— START OF Task data —
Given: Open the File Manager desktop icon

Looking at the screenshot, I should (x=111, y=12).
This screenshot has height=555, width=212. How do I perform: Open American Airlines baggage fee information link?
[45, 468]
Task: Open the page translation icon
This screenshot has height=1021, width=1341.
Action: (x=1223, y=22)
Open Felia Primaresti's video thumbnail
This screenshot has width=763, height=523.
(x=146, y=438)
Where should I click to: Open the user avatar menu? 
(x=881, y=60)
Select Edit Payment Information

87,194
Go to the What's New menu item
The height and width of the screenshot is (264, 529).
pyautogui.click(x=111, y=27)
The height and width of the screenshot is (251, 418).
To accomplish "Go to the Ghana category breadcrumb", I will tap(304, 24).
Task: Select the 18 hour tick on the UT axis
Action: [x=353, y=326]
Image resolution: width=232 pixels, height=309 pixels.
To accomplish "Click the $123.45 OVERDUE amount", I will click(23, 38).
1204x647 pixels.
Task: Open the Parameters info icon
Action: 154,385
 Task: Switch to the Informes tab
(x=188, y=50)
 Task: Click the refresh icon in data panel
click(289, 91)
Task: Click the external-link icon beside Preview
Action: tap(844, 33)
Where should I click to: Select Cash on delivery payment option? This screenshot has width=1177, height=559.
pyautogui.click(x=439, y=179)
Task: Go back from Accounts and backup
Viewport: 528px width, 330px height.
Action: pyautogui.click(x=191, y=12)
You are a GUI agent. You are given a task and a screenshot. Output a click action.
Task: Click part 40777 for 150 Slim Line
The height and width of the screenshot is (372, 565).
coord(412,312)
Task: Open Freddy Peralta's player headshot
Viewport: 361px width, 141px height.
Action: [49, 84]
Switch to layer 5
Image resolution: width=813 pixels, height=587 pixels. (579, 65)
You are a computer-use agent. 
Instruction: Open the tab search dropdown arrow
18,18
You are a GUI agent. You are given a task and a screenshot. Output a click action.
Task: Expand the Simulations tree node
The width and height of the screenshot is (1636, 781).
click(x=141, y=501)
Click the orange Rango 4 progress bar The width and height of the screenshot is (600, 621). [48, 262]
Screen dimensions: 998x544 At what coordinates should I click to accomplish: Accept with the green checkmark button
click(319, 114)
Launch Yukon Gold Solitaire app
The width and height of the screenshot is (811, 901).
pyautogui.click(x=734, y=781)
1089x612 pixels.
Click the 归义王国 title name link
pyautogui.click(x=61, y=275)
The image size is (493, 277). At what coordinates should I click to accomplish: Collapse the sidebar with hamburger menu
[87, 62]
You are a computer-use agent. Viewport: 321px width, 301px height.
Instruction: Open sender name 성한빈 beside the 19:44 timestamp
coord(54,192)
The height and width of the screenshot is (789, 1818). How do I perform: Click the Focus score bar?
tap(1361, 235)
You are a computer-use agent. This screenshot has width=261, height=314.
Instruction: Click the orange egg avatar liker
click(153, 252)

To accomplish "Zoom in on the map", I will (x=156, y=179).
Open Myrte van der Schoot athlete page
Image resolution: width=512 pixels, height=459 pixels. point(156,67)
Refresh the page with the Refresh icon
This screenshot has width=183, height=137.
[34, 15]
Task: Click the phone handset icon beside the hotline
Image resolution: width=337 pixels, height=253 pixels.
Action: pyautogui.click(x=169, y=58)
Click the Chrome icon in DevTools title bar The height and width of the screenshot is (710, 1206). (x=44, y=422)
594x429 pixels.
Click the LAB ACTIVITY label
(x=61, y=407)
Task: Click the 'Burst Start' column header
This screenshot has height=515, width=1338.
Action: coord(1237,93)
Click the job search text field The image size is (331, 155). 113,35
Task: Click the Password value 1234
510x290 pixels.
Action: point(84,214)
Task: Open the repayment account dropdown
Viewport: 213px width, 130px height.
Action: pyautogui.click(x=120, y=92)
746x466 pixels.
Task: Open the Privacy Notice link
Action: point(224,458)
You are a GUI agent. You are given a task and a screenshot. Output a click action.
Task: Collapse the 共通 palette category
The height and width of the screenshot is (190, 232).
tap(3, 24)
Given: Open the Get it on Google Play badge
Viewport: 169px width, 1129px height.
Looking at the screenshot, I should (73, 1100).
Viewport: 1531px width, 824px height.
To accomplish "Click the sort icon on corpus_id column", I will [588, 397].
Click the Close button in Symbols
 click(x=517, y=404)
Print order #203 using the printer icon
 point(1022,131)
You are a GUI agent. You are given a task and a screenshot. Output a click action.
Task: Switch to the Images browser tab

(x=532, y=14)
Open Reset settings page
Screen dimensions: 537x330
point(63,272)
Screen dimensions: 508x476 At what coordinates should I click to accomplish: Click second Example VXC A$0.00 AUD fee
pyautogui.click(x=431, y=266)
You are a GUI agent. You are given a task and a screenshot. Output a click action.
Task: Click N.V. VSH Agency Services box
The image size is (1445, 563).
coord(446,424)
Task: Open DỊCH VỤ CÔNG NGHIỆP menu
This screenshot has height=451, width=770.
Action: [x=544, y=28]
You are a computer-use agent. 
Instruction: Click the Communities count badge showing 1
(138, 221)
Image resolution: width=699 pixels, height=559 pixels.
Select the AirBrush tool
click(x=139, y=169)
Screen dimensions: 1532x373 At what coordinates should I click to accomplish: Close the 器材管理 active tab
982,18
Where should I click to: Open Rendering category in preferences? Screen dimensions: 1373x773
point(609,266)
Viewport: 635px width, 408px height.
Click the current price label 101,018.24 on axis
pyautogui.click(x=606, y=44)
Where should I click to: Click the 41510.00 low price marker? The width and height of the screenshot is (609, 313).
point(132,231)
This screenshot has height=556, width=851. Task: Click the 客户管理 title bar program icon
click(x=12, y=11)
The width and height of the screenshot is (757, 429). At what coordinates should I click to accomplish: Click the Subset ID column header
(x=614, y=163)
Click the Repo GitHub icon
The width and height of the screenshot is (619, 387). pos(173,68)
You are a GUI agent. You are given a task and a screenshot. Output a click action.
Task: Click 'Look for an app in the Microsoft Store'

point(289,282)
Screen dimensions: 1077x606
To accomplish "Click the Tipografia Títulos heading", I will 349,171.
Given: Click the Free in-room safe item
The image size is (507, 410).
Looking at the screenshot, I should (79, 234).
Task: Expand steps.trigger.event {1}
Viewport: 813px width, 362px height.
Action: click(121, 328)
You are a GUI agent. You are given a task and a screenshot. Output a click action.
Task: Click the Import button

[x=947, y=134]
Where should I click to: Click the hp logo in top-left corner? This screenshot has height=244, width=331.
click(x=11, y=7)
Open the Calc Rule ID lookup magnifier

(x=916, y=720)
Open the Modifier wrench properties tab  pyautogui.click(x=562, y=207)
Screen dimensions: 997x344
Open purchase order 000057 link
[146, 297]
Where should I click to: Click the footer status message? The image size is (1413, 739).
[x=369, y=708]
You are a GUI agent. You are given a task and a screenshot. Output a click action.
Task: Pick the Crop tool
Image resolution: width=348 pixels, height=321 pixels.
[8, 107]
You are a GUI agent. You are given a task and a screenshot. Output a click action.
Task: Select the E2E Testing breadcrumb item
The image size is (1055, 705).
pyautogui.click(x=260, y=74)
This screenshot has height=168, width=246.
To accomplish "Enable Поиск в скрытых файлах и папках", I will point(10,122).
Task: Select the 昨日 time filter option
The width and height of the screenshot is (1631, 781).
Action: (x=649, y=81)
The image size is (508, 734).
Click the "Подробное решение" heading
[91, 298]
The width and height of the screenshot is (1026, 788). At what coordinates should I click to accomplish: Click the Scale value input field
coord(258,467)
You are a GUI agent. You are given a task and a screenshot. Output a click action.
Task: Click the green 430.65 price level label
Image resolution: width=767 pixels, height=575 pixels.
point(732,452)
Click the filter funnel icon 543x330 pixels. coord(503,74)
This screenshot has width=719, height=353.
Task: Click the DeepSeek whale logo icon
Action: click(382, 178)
— END OF Task data —
Rewrite all the records above, swapping "user avatar menu" for "profile picture menu" and leaving everything else unchanged.

■ **The answer**
Given: Open the File Manager desktop icon

Looking at the screenshot, I should (x=111, y=12).
This screenshot has height=555, width=212. How do I perform: Open American Airlines baggage fee information link?
[45, 468]
Task: Open the page translation icon
This screenshot has height=1021, width=1341.
Action: (x=1223, y=22)
Open Felia Primaresti's video thumbnail
This screenshot has width=763, height=523.
(x=146, y=438)
Where should I click to: Open the profile picture menu? 
(x=881, y=60)
Select Edit Payment Information

87,194
Go to the What's New menu item
The height and width of the screenshot is (264, 529).
pyautogui.click(x=111, y=27)
The height and width of the screenshot is (251, 418).
To accomplish "Go to the Ghana category breadcrumb", I will tap(304, 24).
Task: Select the 18 hour tick on the UT axis
Action: [x=353, y=326]
Image resolution: width=232 pixels, height=309 pixels.
To accomplish "Click the $123.45 OVERDUE amount", I will click(23, 38).
1204x647 pixels.
Task: Open the Parameters info icon
Action: 154,385
 Task: Switch to the Informes tab
(x=188, y=50)
 Task: Click the refresh icon in data panel
click(289, 91)
Task: Click the external-link icon beside Preview
Action: tap(844, 33)
Where should I click to: Select Cash on delivery payment option? This screenshot has width=1177, height=559.
pyautogui.click(x=439, y=179)
Task: Go back from Accounts and backup
Viewport: 528px width, 330px height.
Action: pyautogui.click(x=191, y=12)
You are a GUI agent. You are given a task and a screenshot. Output a click action.
Task: Click part 40777 for 150 Slim Line
The height and width of the screenshot is (372, 565).
coord(412,312)
Task: Open Freddy Peralta's player headshot
Viewport: 361px width, 141px height.
Action: [49, 84]
Switch to layer 5
Image resolution: width=813 pixels, height=587 pixels. (579, 65)
You are a computer-use agent. 
Instruction: Open the tab search dropdown arrow
18,18
You are a GUI agent. You are given a task and a screenshot. Output a click action.
Task: Expand the Simulations tree node
The width and height of the screenshot is (1636, 781).
click(x=141, y=501)
Click the orange Rango 4 progress bar The width and height of the screenshot is (600, 621). [48, 262]
Screen dimensions: 998x544 At what coordinates should I click to accomplish: Accept with the green checkmark button
click(319, 114)
Launch Yukon Gold Solitaire app
The width and height of the screenshot is (811, 901).
pyautogui.click(x=734, y=781)
1089x612 pixels.
Click the 归义王国 title name link
pyautogui.click(x=61, y=275)
The image size is (493, 277). At what coordinates should I click to accomplish: Collapse the sidebar with hamburger menu
[87, 62]
You are a computer-use agent. Viewport: 321px width, 301px height.
Instruction: Open sender name 성한빈 beside the 19:44 timestamp
coord(54,192)
The height and width of the screenshot is (789, 1818). How do I perform: Click the Focus score bar?
tap(1361, 235)
You are a computer-use agent. This screenshot has width=261, height=314.
Instruction: Click the orange egg avatar liker
click(153, 252)

To accomplish "Zoom in on the map", I will (x=156, y=179).
Open Myrte van der Schoot athlete page
Image resolution: width=512 pixels, height=459 pixels. point(156,67)
Refresh the page with the Refresh icon
This screenshot has width=183, height=137.
[34, 15]
Task: Click the phone handset icon beside the hotline
Image resolution: width=337 pixels, height=253 pixels.
Action: pyautogui.click(x=169, y=58)
Click the Chrome icon in DevTools title bar The height and width of the screenshot is (710, 1206). (x=44, y=422)
594x429 pixels.
Click the LAB ACTIVITY label
(x=61, y=407)
Task: Click the 'Burst Start' column header
This screenshot has height=515, width=1338.
Action: coord(1237,93)
Click the job search text field The image size is (331, 155). 113,35
Task: Click the Password value 1234
510x290 pixels.
Action: point(84,214)
Task: Open the repayment account dropdown
Viewport: 213px width, 130px height.
Action: pyautogui.click(x=120, y=92)
746x466 pixels.
Task: Open the Privacy Notice link
Action: point(224,458)
You are a GUI agent. You are given a task and a screenshot. Output a click action.
Task: Collapse the 共通 palette category
The height and width of the screenshot is (190, 232).
tap(3, 24)
Given: Open the Get it on Google Play badge
Viewport: 169px width, 1129px height.
Looking at the screenshot, I should (73, 1100).
Viewport: 1531px width, 824px height.
To accomplish "Click the sort icon on corpus_id column", I will [588, 397].
Click the Close button in Symbols
 click(x=517, y=404)
Print order #203 using the printer icon
 point(1022,131)
You are a GUI agent. You are given a task and a screenshot. Output a click action.
Task: Switch to the Images browser tab

(x=532, y=14)
Open Reset settings page
Screen dimensions: 537x330
point(63,272)
Screen dimensions: 508x476 At what coordinates should I click to accomplish: Click second Example VXC A$0.00 AUD fee
pyautogui.click(x=431, y=266)
You are a GUI agent. You are given a task and a screenshot. Output a click action.
Task: Click N.V. VSH Agency Services box
The image size is (1445, 563).
coord(446,424)
Task: Open DỊCH VỤ CÔNG NGHIỆP menu
This screenshot has height=451, width=770.
Action: [x=544, y=28]
You are a computer-use agent. 
Instruction: Click the Communities count badge showing 1
(138, 221)
Image resolution: width=699 pixels, height=559 pixels.
Select the AirBrush tool
click(x=139, y=169)
Screen dimensions: 1532x373 At what coordinates should I click to accomplish: Close the 器材管理 active tab
982,18
Where should I click to: Open Rendering category in preferences? Screen dimensions: 1373x773
point(609,266)
Viewport: 635px width, 408px height.
Click the current price label 101,018.24 on axis
pyautogui.click(x=606, y=44)
Where should I click to: Click the 41510.00 low price marker? The width and height of the screenshot is (609, 313).
point(132,231)
This screenshot has height=556, width=851. Task: Click the 客户管理 title bar program icon
click(x=12, y=11)
The width and height of the screenshot is (757, 429). At what coordinates should I click to accomplish: Click the Subset ID column header
(x=614, y=163)
Click the Repo GitHub icon
The width and height of the screenshot is (619, 387). pos(173,68)
You are a GUI agent. You are given a task and a screenshot. Output a click action.
Task: Click 'Look for an app in the Microsoft Store'

point(289,282)
Screen dimensions: 1077x606
To accomplish "Click the Tipografia Títulos heading", I will 349,171.
Given: Click the Free in-room safe item
The image size is (507, 410).
Looking at the screenshot, I should (79, 234).
Task: Expand steps.trigger.event {1}
Viewport: 813px width, 362px height.
Action: click(121, 328)
You are a GUI agent. You are given a task and a screenshot. Output a click action.
Task: Click the Import button

[x=947, y=134]
Where should I click to: Click the hp logo in top-left corner? This screenshot has height=244, width=331.
click(x=11, y=7)
Open the Calc Rule ID lookup magnifier

(x=916, y=720)
Open the Modifier wrench properties tab  pyautogui.click(x=562, y=207)
Screen dimensions: 997x344
Open purchase order 000057 link
[146, 297]
Where should I click to: Click the footer status message? The image size is (1413, 739).
[x=369, y=708]
You are a GUI agent. You are given a task and a screenshot. Output a click action.
Task: Pick the Crop tool
Image resolution: width=348 pixels, height=321 pixels.
[8, 107]
You are a GUI agent. You are given a task and a screenshot. Output a click action.
Task: Select the E2E Testing breadcrumb item
The image size is (1055, 705).
pyautogui.click(x=260, y=74)
This screenshot has height=168, width=246.
To accomplish "Enable Поиск в скрытых файлах и папках", I will point(10,122).
Task: Select the 昨日 time filter option
The width and height of the screenshot is (1631, 781).
Action: (x=649, y=81)
The image size is (508, 734).
Click the "Подробное решение" heading
[91, 298]
The width and height of the screenshot is (1026, 788). At what coordinates should I click to accomplish: Click the Scale value input field
coord(258,467)
You are a GUI agent. You are given a task and a screenshot. Output a click action.
Task: Click the green 430.65 price level label
Image resolution: width=767 pixels, height=575 pixels.
point(732,452)
Click the filter funnel icon 543x330 pixels. coord(503,74)
This screenshot has width=719, height=353.
Task: Click the DeepSeek whale logo icon
Action: click(382, 178)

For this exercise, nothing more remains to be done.